This is the code repository for the paper Word-Level Alignment of Paper Documents with their Electronic Full-Text Counterparts
The repository contains code for converting both .nxml and .pdf files to MMAX2 format, and for creating an alignment between both representations.
For copyright reasons, we cannot provide the scanned .pdf documents from our collection, nor all of the corresponding .pdf or .nxml files from PubMed Central. Instead, the ./data folder contains the open-access paper
Seiya Watanabe, Yoshiaki Tanimoto, Seiji Yamauchi, Yuzuru Tozawa, Shigeki Sawayama, and Yasuo Watanabea (2014): Identification and characterization of trans-3-hydroxy-l-proline dehydratase and Δ1-pyrroline-2-carboxylate reductase involved in trans-3-hydroxy-l-proline metabolism of bacteria FEBS Open Bio. 2014; 4: 240–250.
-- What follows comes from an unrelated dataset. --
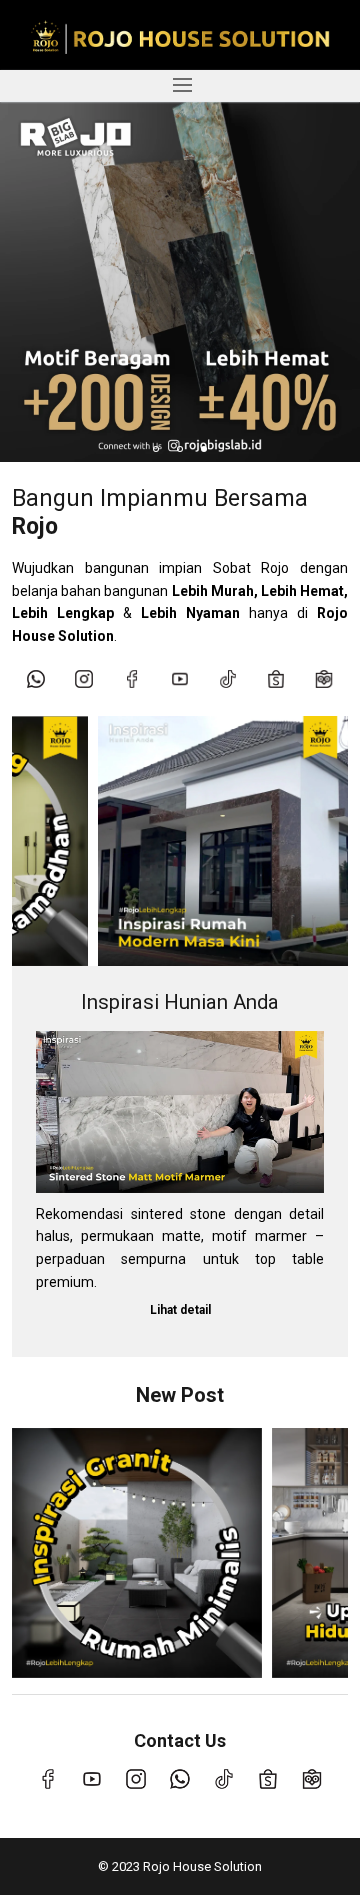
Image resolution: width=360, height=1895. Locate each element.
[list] (180, 282)
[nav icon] (182, 85)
in .pdf and .nxml format for demonstration.
Note, however, that both conversion tools (pmc2mmax
and pdf2mmax
) can be run in bulk mode for converting entire folders of input documents at once. To use the bulk mode, provide paths (instead of files) to the respective command line parameters (see below).
For questions, you can contact Mark-Christoph Müller.
You can also create an issue, or start a discussion.
We are looking forward to hearing from you!
Setup
The alignment code uses the MMAX2 data format internally, so installing pyMMAX2 is required. Installing the Java-based MMAX2 annotation tool is only required for viewing the converted data, and is strongly recommended.
Also, the latest release version of tesseract (4.1.1) is required. tesseract is bundled by default with many Linuxes. Check you local version with tesseract --version
!
If you need to install tesseract 4.1.1, more infos can be found on the official tesseract page or here.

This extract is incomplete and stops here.